Kipevu Primary School 4th day

Kenya is warm and humid, however, today it was rainging and it was cold. WE got to teach the kids and participate during class time. We did not get to organize the Library much, only for a couple of minutes. Today was mainly focused on interacting with the students, it was fun, i got to know who my pen pal is and Alison's as well. I can't wait for tomorrow. =)



So after a very long day of travelling, switching airplanes, losing luggage, we finally arrived where we've been wanting to for the past 5 months. Coming out of the Mombasa airport was a group of children, teachers and parents who are all apart of Kipevu Primary School. That alone struck all of us. It was something none of us had even expected! We all just stood there with great big smiles on our faces, looking at the children and the people of Mombasa, not knowing anything about them but yet knowing everything.

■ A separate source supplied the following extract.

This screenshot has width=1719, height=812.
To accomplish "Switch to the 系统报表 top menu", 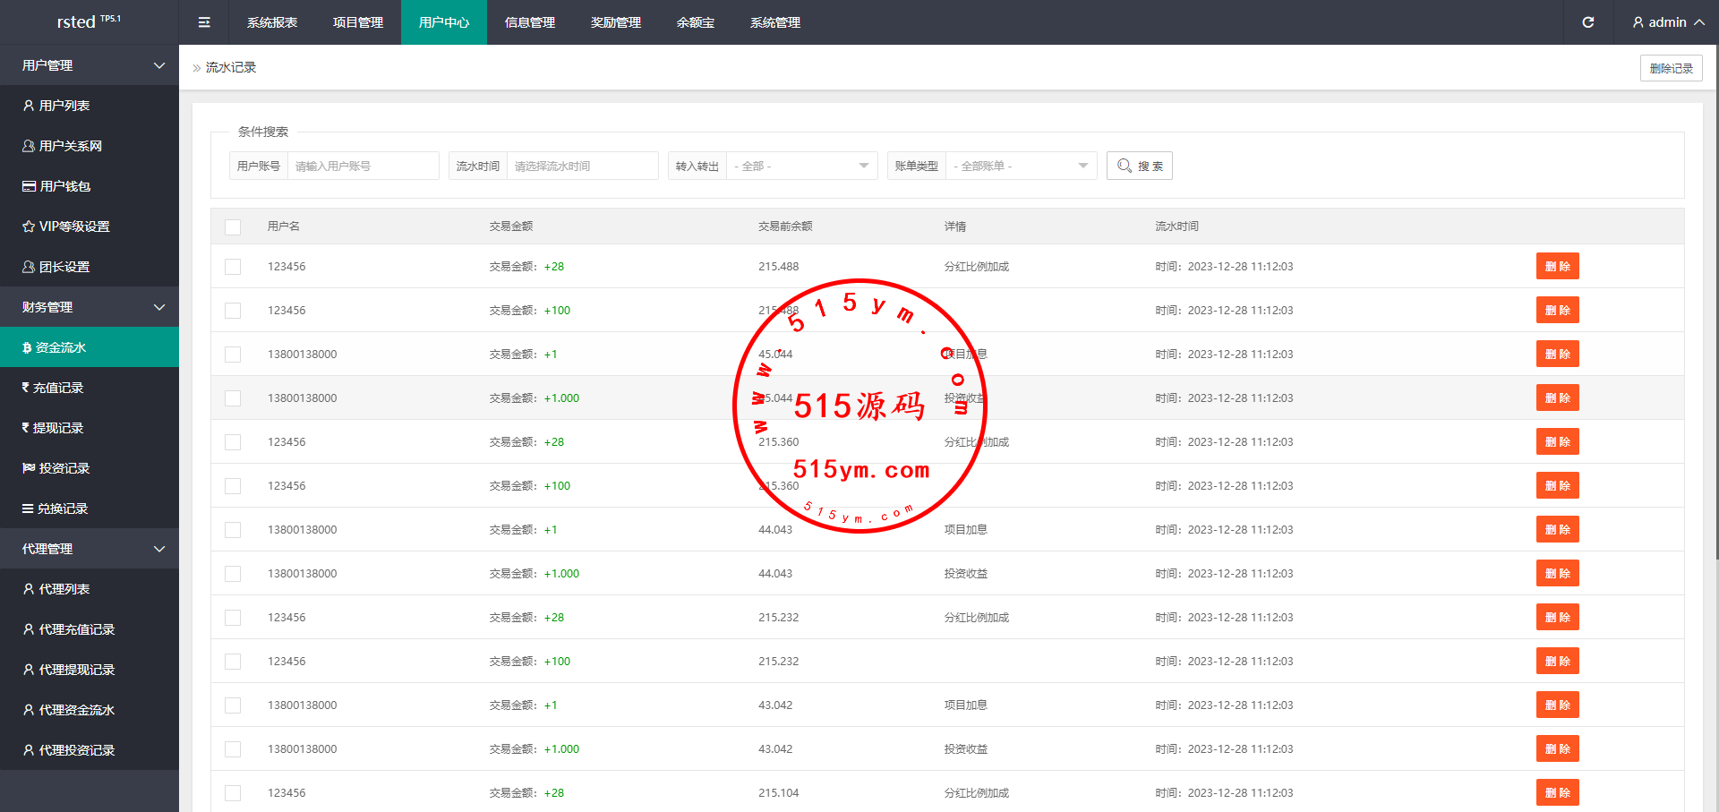I will point(272,22).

So, first couple of days here = Success! With many warm welcomings, plenty of overdone and duplicated speeches and more importantly a very friendly people we have made it!

First Day!

Wow! I can't believe it has only been two days. All in one day we have done so much and seen so much it feels like a lifetime.
The whole process of getting here was an adventure in and of itself. 9 hours x 2 with the first two legs, and then a hop to Mombasa, where we saw monkeys as we got off the plane.
There is so much to say and remark about culture differences, but I think those are best explained with personal experience, as they are verbalised in a very unique manner depending on the individual.

Day 1.5

Hey everyone!

Hope school/ exams/ camp went well for you students and if you are a teacher I hope marking and report cards went well :)

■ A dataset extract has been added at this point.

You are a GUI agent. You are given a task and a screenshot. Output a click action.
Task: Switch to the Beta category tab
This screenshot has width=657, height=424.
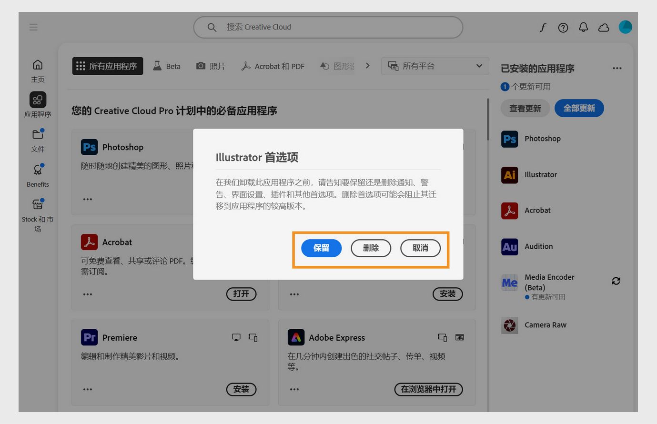[x=167, y=66]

Two days ago we landed in Amsterdam and spent a few amazing hours wandering and exploring the magical city. Yesterday we landed in Nairobi then made our way to Mombasa by a smaller plane.


3 days left!
As packing wraps up and forms are coming in, conceptualizing the trip has become harder and harder. I look forward to the 6 hr layover in Amsterdam when things will truly set in perhaps. Until then, I focus on IAs, Labs, Projects, Papers, and school-- because when we are there the project will be our life.
People have started to ask about summer plans-- I honestly haven't thought about it past June 4th... maybe I'll have a better idea when I get back!


I bought some nice looking used books today on Main street from the used book store near my apartment.  Many are hard-covers and small, so they should withstand use in a primary school of 900 students--I hope!

30 Days until take-off

Meeran knocked on my office door today to ask some questions about the upcoming sleep-over and as she was leaving she had to add, with a huge grin, that there are only 30 days left until we leave.

So exciting!

Mr. Campanella, Ms. Jenkins, Meeran, Sebastian, Alina, Sophia, Geneva, Fion, Bhanesha, Megan and I will actually get to meet the staff and students at Kipevu Primary School.  We will see the wall first-hand and participate in an amazing IB experience.

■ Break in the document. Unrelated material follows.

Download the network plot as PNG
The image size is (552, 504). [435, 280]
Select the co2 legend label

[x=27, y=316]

 We speak the languages of the western world. In school, more and more, students learn not only their first language, but also a second, and sometimes a third. In primary school and secondary school, however, generally we only learn Romantic or Germanic languages.... and sometimes Asian languages like Mandarin, Cantonese, or Japanese. How often do you hear of a student taking Swahili as a second language? Or Zulu? Or Afrikaans? Or Amharic?